Paul Graham’s Do things that don’t scale
A must read for any product person working on a new product, Paul Graham’s Do Things that Don’t Scale will become a classic in startup literature.
This is one of many good parts:
“Airbnb now seems like an unstoppable juggernaut, but early on it was so fragile that about 30 days of going out and engaging in person with users made the difference between success and failure.
That initial fragility was not a unique feature of Airbnb. Almost all startups are fragile initially. And that’s one of the biggest things inexperienced founders and investors (and reporters and know-it-alls on forums) get wrong about them. They unconsciously judge larval startups by the standards of established ones. They’re like someone looking at a newborn baby and concluding “there’s no way this tiny creature could ever accomplish anything.”
My emphasis added. Almost all startups are judged by the success of the few who shoot the moon. This is probably inevitable. What inexperienced people don’t have is the perspective that makes Graham’s writing so consistently good. He shares perspective that most people in his position don’t.
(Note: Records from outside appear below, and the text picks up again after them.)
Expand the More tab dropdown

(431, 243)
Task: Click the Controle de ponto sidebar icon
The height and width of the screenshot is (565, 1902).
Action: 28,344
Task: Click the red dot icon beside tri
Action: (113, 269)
One niggle I did have was with the title. In my view the advice should not be “do things that don’t scale” as there are a lot of unscalable things you can waste your time on! Graham’s real point, I think, is to focus maniacally on creating an amazing user experience for those people who do use your product, even if it’s only ten people who you do something crazy and unscalable for. So many products and services start out this way…Craigslist grew from an email list that Craig Newmark handcrafted to his friends.